Look great mate,welldone!


----------



## Deano! (Aug 6, 2004)

good build mate, arms are real thick

think ill take some pics too, finished my tribal sleeve/chest/back and forearm jap style tattoo is almost done, shading koi fish tomorrow and lotus flower n waves are almost there.... then dragon to finish it around my bicep  my arms only 17" though so not as impressive  lol


----------



## Miike (Jun 11, 2009)

Looking great mate, nice one


----------



## ste2103 (Aug 13, 2009)

gold95 said:


> looking good, :thumb: as others have said your looking MUCH bigger than in your avatar. get your mrs & do the same picture as old 1, now you look like you do you don't want people to see you smaller than you are.... keep it up 20" arms aint too fart away. :rockon:
> 
> is it just me or do ALL bodybuilders look hard as f#ck when they don't smile? the smiling always takes away from the look.


thanks mate

my next pics will be full of smiles  

just wont get the same effect :thumb:


----------



## ste2103 (Aug 13, 2009)

Deano! said:


> good build mate, arms are real thick
> 
> think ill take some pics too, finished my tribal sleeve/chest/back and forearm jap style tattoo is almost done, shading koi fish tomorrow and lotus flower n waves are almost there.... then dragon to finish it around my bicep  my arms only 17" though so not as impressive  lol


get posting mate cant wait to see, fooking love tattoos

thanks bud :thumbup1:


----------



## ste2103 (Aug 13, 2009)

Miike said:


> Looking great mate, nice one


thanks mate,

is that you in your avi.... thats an amazin tatt :thumb:


----------



## Dantreadz85 (Jun 4, 2009)

nice ink dude . ill post some pics up of my sleeve when its finished hopefully by the next sitting already done 7 hours on it .
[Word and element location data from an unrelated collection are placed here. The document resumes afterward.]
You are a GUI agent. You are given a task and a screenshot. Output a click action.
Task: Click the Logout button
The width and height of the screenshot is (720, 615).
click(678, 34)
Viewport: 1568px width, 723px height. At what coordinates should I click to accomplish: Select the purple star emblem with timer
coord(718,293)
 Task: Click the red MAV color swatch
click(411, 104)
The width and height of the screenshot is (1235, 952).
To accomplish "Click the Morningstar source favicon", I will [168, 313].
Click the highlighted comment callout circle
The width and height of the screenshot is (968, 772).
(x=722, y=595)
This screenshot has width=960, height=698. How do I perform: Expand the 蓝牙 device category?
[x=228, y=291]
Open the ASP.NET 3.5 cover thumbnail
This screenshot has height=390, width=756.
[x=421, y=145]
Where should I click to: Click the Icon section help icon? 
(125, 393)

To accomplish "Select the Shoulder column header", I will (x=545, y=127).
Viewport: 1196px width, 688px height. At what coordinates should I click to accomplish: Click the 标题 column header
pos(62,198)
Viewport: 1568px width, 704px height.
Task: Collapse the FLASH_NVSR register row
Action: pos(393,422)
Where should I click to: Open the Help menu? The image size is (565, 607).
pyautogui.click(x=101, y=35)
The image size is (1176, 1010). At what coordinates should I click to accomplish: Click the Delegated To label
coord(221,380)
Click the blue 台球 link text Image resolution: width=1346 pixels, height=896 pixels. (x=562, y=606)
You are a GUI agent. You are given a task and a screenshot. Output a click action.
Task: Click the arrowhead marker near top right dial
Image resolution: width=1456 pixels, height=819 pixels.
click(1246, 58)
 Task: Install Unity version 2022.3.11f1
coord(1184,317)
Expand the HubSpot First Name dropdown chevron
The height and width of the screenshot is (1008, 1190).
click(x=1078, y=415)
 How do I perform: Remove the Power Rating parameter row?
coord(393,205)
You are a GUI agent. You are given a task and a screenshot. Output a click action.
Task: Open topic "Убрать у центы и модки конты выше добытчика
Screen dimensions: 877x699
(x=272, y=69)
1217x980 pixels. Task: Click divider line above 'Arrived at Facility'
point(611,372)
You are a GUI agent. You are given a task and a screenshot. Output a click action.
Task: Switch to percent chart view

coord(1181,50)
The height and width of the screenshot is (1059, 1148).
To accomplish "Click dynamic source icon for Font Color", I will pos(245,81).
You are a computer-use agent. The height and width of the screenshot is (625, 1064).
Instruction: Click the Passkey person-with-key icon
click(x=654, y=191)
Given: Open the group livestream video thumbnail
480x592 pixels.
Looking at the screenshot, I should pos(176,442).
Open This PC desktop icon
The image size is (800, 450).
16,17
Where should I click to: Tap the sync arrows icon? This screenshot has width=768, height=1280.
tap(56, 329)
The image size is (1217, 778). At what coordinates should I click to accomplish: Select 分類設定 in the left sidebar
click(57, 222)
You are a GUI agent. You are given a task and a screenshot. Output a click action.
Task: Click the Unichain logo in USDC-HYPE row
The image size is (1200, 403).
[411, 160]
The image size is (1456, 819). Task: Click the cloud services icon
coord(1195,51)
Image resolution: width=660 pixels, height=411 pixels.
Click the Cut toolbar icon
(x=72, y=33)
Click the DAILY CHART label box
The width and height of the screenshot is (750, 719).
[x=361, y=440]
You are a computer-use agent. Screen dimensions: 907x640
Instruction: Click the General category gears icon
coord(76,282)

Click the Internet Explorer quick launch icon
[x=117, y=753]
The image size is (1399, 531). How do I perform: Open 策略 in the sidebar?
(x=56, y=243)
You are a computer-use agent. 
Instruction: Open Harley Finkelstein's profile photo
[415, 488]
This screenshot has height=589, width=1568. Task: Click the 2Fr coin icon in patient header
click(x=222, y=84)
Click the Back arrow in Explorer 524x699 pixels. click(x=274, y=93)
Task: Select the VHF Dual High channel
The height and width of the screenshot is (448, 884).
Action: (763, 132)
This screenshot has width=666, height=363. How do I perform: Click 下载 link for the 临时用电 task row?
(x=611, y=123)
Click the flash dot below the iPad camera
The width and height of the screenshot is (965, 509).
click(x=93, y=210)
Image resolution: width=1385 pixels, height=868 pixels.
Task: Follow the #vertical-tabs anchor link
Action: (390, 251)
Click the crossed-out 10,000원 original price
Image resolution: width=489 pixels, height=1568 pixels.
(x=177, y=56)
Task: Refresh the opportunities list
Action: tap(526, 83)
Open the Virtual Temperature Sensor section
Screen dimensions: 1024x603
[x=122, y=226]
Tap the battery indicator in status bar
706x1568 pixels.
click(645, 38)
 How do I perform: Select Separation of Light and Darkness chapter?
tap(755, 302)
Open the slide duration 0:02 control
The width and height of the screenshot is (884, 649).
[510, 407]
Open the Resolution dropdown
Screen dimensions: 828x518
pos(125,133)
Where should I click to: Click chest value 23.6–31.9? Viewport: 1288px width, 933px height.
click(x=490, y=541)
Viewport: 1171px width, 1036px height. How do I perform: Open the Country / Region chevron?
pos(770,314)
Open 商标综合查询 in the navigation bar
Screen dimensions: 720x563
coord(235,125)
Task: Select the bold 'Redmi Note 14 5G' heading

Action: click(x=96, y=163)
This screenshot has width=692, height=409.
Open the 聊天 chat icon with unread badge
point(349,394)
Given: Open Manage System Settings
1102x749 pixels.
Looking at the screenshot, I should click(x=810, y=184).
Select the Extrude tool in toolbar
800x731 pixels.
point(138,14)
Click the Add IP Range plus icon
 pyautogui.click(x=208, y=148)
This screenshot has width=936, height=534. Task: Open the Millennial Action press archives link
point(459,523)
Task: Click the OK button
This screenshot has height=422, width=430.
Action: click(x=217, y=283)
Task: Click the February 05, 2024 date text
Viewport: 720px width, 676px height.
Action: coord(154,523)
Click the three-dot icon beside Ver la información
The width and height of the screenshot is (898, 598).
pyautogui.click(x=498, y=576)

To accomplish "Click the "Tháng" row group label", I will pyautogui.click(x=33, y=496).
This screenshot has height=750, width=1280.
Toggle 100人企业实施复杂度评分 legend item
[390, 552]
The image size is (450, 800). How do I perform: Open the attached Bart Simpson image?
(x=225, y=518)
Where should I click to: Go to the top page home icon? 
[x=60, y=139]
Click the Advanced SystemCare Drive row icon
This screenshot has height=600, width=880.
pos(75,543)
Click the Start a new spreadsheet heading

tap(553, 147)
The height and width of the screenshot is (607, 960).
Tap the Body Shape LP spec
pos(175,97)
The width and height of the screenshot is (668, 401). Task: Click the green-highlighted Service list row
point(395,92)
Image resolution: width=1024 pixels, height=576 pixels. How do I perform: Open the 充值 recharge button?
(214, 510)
plus i got some proper nasty tats as well but dont think ill be showing them lol

u had any on the ribz?


----------



## ste2103 (Aug 13, 2009)

Dantreadz85 said:


> nice ink dude . ill post some pics up of my sleeve when its finished hopefully by the next sitting already done 7 hours on it .
> 
> plus i got some proper nasty tats as well but dont think ill be showing them lol
> 
> u had any on the ribz?


thanks mate

posts them mate good and bad, got a big one on my leg and back of head and neck but want loads more. none on ribz. have you? :thumbup1:


----------



## celtic72 (Sep 1, 2009)

your avi was fine enough but by the looks of it your wantin big big .good stuff.


----------



## Dantreadz85 (Jun 4, 2009)

ste2103 said:


> thanks mate
> 
> posts them mate good and bad, got a big one on my leg and back of head and neck but want loads more. none on ribz. have you? :thumbup1:


back of head lol , thug ha ha . yeah i got a big tribal dragon up the left side of my chest an ribz , ouuuuccchhh lol . i have honestly sat there for 5 hour sittings but that one i could only do in half hour gos , proper hurt . bit a chunk of my arm nearly off lol .

ill put some pics tommoro .


----------



## LeeA (Oct 23, 2009)

You're a big f*cker I'll give you that!!! Nice one!!!

Lets see some pics of when you started 7 years ago then! lol


----------



## ste2103 (Aug 13, 2009)

LeeA said:


> You're a big f*cker I'll give you that!!! Nice one!!!
> 
> Lets see some pics of when you started 7 years ago then! lol


thanks mate

ok ill sort some out.. this is going to be funny pmsl. :thumb:


----------



## ste2103 (Aug 13, 2009)

celtic72 said:


> your avi was fine enough but by the looks of it your wantin big big .good stuff.


bigger is always better! :rockon:


----------



## D_MMA (Aug 21, 2008)

Lookin good grant, i mean ste haha

Look like a unit mate you look alot bigger than 16stone! keep it up


----------



## ste2103 (Aug 13, 2009)

DaveI said:


> Lookin good grant, i mean ste haha
> 
> Look like a unit mate you look alot bigger than 16stone! keep it up


thanks mate :thumbup1:

but im really not getting the grant thing!

but like i said before i do get that a lot


----------



## Miike (Jun 11, 2009)

ste2103 said:


> thanks mate,
> 
> is that you in your avi.... thats an amazin tatt :thumb:


Yeah that's me mate. Thanks a lot 

Still more to go though. It's fu(king addictive!


----------



## ste2103 (Aug 13, 2009)

ive dug out a few old pics of before i started training i cant believe its me!!

so will be posting them soon as i can get them on the computer :thumb:


----------



## big_jim_87 (Jul 9, 2009)

look bigger then in av buddy


----------



## LunaticSamurai (May 19, 2009)

Looking good mate, good work.


----------



## Barker (Oct 1, 2009)

Look hard as fucck man!

Keep it up


----------



## ste2103 (Aug 13, 2009)

thanks guys!! :thumb:


----------



## ste2103 (Aug 13, 2009)

Barker said:


> Look hard as fucck man!
> 
> Keep it up


i havent posted them pics yet pmsl


----------